Leadership is one aspect of the group structure of the group.
Leadership Development
The need for leaders
“What has happened to our leaders?
Why aren’t we producing leaders like we used to?”
Seven possible explanations:
- What (the leadership task)
- Goals and values are in conflict
- People don’t perceive any great goals to rally around
- Where (the leadership environment)
- There is currently no great social crisis to rally people around
- Change, bureaucracy and legalistic norms, the current environment, do not lend themselves to leadership
- Whom (the leaders’ followers)
- Followers have become suspicious of leaders because media exposure reveals them to be less than perfect
- Who (the leader)
- Potential leaders are distracted by outer voices and cannot perceive an inner sense of call
- Leaders today are unwilling to stand up and be counted
The agrictural extensionist and leaders
There is a great need in agriculture for quality leaders.
You can be one
You can play a role in the developing of leaders
FIGURE SITUATIONAL LEADERSHIP
How to develop leaders
- Promote and provide the right environment
- Group involvement
- Give responsibility
- Social control
- Stimulate personal initiative
- Personal need satisfaction (demo plots)

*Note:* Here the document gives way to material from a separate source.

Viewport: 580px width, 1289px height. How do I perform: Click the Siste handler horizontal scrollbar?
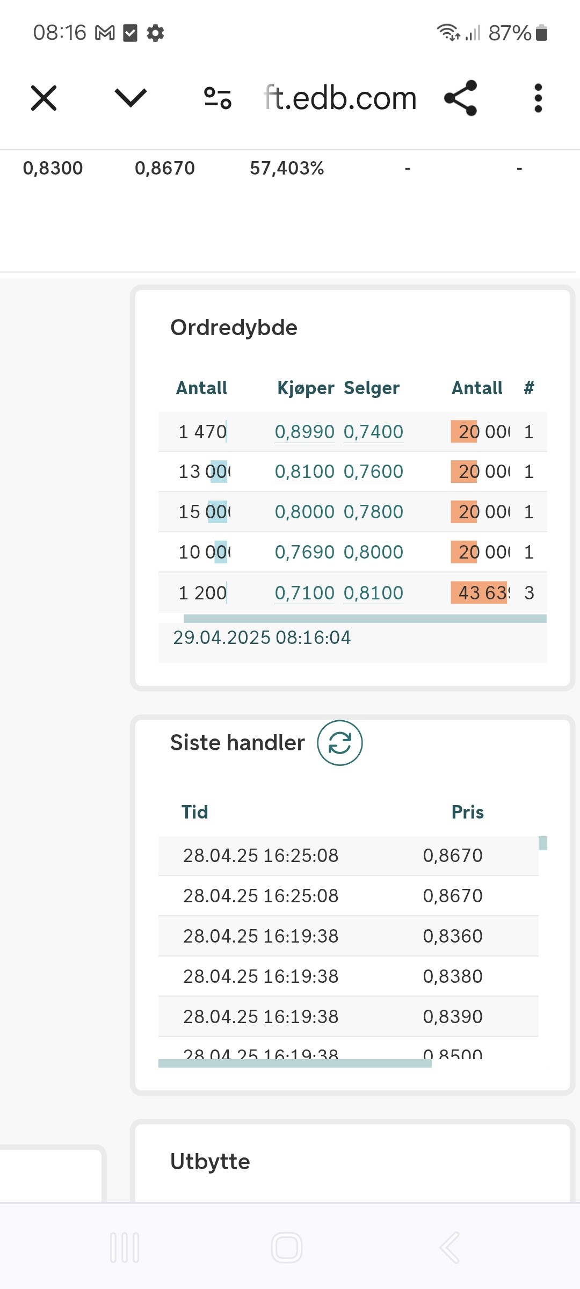295,1063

- Stimulate and produce a perception of the general need of others
- Portraying (reading of biographies)
- Suggestions
- Need for appreciation and approval
- Training
- Knowledge
- Skills
- Learning how to think
- Experience (provide opportunities and be a good example)
To learn leadership skills, the learner must develop:
- A concept of what leadership is (knowledge)
- An action theory concerning what leadership behaviours will lead to effective group functioning
- Perceptions that the new leadership actions are appropriate
- That he / she is capable of performing them, and
- The skills needed to perform the new leadership actions
Learning group skills
Learning how to lead a group is no different from learning how to throw a football. Skills are learned, according to the following steps:
- Understand why the skill is necessary and how it will be of value to you – to want to learn, you must see the need for it
- Understand what the skill is and what are the components you have to engage into perform the skill
- Find situations in which you can practice the skill
- Get someone to watch you and tell you how well you are performing
- Keep practising
- Load your practice toward success
- Get friends to encourage you to use the skill
- Practise until it feels real.
With most skills there is a period of slow learning, then period of rapid improvement, then a period where performance reaches a plateau, then another period of rapid improvement, then another plateau, and so forth. You have to practise long enough to make it through the first plateau and integrate the skills into your behavioural repertoire. Most skill development goes through the following steps:
- Awareness that the skill is needed
- Understanding of what the skill is
- Self-conscious awkward engagement in the skill
- Feelings of phoniness while engaging in the new skill – it passes after a while and becomes more smooth
- Skilled but mechanical use of the skill
- Automatic, routine use where the skill is fully integrated into member’s behaviour repertoire and seems like a natural action to engage in.